Pypeline DB¶
Pypeline DB is designed to simplify the creation and management of datasets. It has a friendly and easy-to-master API backed by the power of LevelDB. This allows it to manage datasets too large to fit in RAM without sacrificing data access performance.
- Pypeline is great for:
- Exploring data without eating all your RAM
- Transforming data with maps, filters and reductions
- Stopping you from losing or overwriting your data (unless you explicitly ask it to)
It’s also easy to export a dataset from Pypeline to Pandas for further analysis.
Contents¶
Installation¶
Installing LevelDB¶
Pypeline DB relies on LevelDB and the Plyvel driver. Before installing Pypeline, you should make sure you have LevelDB installed and that the shared library is available. On Debian-based Linux distributions like Ubuntu this is as simple as sudo apt-get install libleveldb1 libleveldb-dev.
Additionally, make sure that your system is capable of installing Python modules with C extensions. On Ubuntu this can be accomplished with sudo apt-get install python-dev.
Further instructions can be found in the Plyvel docs.
Installing Pypeline¶
The simplest way of installing this package is with pip. Simply run pip install pypeline-db.

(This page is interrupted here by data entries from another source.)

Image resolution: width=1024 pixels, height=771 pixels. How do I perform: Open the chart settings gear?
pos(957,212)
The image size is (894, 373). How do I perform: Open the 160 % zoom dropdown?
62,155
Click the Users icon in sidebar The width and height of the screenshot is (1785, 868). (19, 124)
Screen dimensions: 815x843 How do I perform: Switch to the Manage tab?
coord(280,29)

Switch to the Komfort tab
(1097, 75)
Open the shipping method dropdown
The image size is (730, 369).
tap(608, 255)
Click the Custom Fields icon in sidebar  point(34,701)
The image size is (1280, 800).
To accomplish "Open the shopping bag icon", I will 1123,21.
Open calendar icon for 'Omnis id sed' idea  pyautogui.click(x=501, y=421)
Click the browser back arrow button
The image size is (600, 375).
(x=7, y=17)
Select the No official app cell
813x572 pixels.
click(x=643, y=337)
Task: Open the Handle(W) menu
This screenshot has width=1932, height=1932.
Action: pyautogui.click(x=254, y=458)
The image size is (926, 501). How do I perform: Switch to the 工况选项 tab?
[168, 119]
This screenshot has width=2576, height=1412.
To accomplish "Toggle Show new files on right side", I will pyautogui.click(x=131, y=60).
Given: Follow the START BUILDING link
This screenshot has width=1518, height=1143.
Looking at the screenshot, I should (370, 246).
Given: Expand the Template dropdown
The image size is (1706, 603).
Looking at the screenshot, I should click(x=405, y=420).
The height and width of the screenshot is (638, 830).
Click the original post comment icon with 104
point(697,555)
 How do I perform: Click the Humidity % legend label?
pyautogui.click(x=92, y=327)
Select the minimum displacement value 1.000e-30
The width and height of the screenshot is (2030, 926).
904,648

Alternatively, you can download the source and run python setup.py install
Check to make sure the package was properly installed by running python -c 'import pypeline'. If no output is generated you’re good to go.
Quick Start¶
The Basics¶
You only have to understand two concepts to get started with Pypeline DB: databases and collections. A Database is just a simple wrapper for a LevelDB database on disk, which is stored as a directory. A collection is a group of documents in a database that are grouped together and can be worked with collectively. Ready? Let’s get started.
>>> import pypeline
>>> db = pypeline.DB("test_database.pypeline", create_if_missing=True)
>>> collection = db.collection('collection_1')
>>> collection
pypeline.DB.Collection('collection_1')
This is pretty straightforward stuff. By calling pypeline.DB we create a new database to store our collections in (if you’re opening a preexisting database the create_if_missing argument is unnecessary). We then create a new collection that we can refer to as ‘collection_1’.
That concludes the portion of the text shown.